EXERCISE DATA START

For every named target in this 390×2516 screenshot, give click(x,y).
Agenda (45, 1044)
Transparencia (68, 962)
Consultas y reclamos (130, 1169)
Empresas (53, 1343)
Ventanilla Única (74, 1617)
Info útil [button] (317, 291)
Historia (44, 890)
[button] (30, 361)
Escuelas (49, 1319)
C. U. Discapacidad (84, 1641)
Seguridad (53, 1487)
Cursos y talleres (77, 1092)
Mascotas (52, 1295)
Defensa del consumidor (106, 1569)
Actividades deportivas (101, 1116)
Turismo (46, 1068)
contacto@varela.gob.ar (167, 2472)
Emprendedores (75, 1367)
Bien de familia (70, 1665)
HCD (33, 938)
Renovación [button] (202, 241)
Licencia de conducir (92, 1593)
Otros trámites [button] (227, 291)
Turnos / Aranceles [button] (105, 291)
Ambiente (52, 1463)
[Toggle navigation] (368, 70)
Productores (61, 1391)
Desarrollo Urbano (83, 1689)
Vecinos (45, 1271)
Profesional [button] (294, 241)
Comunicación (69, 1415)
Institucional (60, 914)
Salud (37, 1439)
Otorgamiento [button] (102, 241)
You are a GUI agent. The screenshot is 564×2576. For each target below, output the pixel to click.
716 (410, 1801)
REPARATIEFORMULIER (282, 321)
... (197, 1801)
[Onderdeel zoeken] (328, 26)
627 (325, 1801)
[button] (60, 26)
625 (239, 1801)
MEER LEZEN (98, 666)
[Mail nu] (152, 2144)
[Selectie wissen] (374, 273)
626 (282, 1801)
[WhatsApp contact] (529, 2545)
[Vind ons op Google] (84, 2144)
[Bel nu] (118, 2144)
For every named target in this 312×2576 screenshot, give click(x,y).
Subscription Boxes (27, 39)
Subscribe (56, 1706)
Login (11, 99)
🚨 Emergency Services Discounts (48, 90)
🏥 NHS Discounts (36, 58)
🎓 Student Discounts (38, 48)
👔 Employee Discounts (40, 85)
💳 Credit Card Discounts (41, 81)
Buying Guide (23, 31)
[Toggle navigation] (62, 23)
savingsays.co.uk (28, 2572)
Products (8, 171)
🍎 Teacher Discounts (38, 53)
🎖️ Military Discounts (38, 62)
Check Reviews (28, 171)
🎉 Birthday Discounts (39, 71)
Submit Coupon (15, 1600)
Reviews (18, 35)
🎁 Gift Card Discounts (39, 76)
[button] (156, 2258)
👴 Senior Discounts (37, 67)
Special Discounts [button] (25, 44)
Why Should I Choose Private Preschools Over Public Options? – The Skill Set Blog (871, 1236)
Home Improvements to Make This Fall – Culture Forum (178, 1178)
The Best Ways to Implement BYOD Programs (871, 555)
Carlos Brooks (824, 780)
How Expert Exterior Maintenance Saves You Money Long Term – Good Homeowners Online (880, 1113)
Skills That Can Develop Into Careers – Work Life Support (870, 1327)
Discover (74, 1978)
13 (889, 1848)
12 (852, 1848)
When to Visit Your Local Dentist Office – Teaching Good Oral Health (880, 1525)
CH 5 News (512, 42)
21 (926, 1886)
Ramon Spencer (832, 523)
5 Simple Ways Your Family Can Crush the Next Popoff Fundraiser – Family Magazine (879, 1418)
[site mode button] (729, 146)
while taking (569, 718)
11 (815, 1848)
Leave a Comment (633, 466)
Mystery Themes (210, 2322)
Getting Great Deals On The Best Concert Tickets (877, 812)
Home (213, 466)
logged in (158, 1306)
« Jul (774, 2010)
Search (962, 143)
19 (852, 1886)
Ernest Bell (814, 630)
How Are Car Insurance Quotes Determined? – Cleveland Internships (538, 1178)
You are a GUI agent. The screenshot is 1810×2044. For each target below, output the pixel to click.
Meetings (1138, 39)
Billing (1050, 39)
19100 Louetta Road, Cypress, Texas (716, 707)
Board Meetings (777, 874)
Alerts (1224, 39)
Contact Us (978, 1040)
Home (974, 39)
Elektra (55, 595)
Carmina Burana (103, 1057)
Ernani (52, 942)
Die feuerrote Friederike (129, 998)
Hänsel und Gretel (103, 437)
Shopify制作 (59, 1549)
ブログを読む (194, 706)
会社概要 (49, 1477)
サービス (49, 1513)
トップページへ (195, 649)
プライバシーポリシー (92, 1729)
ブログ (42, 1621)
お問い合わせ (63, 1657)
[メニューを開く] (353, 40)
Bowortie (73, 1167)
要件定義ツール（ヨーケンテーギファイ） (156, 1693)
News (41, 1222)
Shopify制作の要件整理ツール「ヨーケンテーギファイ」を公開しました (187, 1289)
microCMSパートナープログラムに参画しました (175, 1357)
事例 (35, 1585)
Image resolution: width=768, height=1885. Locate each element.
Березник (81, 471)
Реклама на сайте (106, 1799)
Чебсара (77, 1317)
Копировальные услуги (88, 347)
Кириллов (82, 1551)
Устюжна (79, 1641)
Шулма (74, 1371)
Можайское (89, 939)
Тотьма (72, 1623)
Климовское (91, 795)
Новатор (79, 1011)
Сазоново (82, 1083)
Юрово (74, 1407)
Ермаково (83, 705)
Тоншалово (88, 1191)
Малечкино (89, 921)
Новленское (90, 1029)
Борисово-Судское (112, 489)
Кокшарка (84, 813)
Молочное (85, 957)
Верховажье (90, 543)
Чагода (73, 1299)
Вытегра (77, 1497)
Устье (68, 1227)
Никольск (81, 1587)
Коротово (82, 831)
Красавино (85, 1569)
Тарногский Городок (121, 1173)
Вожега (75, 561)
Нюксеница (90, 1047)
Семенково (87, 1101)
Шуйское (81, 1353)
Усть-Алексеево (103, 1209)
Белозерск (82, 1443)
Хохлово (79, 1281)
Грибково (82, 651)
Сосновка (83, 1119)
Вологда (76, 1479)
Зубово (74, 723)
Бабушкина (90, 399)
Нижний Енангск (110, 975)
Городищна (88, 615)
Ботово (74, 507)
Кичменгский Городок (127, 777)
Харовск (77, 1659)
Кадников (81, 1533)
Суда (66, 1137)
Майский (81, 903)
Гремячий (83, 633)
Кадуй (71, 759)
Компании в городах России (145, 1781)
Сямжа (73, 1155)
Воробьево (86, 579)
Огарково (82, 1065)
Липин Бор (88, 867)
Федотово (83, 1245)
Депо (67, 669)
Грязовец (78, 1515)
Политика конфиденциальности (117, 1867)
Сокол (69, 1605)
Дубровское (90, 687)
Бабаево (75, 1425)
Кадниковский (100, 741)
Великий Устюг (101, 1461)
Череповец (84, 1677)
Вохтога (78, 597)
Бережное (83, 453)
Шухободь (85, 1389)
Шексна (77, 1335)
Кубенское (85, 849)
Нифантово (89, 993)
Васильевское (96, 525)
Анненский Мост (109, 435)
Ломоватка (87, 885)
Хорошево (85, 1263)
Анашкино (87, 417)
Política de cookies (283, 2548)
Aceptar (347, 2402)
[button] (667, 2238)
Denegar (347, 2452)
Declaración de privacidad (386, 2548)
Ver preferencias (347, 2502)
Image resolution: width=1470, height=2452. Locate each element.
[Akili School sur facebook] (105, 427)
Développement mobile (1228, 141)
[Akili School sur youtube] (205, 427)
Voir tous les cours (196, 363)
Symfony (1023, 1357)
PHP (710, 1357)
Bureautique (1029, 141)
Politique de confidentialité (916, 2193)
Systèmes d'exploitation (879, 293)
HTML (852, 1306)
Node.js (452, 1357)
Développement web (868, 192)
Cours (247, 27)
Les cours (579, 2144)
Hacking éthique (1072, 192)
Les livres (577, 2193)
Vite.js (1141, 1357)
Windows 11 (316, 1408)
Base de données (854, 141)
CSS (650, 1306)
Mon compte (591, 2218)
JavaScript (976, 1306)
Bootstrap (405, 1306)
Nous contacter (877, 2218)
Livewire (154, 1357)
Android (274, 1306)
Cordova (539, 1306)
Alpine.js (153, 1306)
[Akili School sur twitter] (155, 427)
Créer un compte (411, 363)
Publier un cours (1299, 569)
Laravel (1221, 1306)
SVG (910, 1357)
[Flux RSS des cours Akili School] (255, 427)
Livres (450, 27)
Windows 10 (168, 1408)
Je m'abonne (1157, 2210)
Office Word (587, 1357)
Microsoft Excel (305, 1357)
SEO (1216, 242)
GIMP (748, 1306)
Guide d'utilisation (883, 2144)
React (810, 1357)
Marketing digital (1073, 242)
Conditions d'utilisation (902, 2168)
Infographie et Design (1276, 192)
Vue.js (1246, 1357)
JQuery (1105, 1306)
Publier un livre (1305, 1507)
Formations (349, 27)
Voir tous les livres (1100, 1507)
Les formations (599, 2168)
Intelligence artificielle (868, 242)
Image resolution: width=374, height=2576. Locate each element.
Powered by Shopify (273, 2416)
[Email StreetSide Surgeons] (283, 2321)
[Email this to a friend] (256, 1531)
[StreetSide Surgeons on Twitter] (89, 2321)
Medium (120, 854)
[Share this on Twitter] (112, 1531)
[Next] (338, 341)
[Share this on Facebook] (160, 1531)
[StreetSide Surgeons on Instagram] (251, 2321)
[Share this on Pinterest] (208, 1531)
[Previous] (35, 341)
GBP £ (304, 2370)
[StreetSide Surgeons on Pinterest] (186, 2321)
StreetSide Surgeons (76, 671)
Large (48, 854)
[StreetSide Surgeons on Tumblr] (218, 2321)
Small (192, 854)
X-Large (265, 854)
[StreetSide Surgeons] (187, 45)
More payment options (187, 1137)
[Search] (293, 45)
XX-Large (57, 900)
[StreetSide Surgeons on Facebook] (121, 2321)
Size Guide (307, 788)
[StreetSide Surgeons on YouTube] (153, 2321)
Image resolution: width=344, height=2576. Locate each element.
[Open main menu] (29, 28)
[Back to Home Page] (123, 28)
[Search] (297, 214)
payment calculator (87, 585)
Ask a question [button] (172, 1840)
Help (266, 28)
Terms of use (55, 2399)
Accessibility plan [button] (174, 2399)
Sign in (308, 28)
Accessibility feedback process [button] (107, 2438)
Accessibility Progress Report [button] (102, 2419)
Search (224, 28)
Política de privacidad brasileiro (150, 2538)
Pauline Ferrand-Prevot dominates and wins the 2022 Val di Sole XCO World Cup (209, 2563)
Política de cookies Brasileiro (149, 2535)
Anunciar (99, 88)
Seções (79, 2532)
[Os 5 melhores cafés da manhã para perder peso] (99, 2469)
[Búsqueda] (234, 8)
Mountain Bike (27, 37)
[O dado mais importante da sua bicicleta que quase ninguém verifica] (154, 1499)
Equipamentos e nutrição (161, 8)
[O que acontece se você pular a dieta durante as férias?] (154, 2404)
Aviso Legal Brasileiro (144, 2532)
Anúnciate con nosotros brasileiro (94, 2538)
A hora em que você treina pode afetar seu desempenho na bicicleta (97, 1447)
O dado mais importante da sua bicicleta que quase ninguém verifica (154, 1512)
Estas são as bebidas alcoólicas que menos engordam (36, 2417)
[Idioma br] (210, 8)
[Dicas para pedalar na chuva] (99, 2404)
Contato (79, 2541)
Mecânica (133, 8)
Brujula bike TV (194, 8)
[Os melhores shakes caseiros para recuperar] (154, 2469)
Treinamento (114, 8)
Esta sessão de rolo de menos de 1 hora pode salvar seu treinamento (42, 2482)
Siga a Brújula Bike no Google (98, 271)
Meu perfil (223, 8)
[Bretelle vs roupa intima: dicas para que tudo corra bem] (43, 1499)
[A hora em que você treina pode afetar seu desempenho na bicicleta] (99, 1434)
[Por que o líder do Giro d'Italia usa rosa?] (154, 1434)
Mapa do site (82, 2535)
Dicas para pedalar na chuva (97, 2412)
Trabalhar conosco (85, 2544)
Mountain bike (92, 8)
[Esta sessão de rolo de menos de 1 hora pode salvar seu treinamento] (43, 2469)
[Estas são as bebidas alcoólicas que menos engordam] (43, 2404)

EXERCISE DATA END

WHAT YOU NEED TO DO: Repeat exactly the lines above from the one with "[Share this on Twitter] (112, 1531)" up to and including the one with "Large (48, 854)". No other line belongs in the reply.

OUTPUT:
[Share this on Twitter] (112, 1531)
[Next] (338, 341)
[Share this on Facebook] (160, 1531)
[StreetSide Surgeons on Instagram] (251, 2321)
[Share this on Pinterest] (208, 1531)
[Previous] (35, 341)
GBP £ (304, 2370)
[StreetSide Surgeons on Pinterest] (186, 2321)
StreetSide Surgeons (76, 671)
Large (48, 854)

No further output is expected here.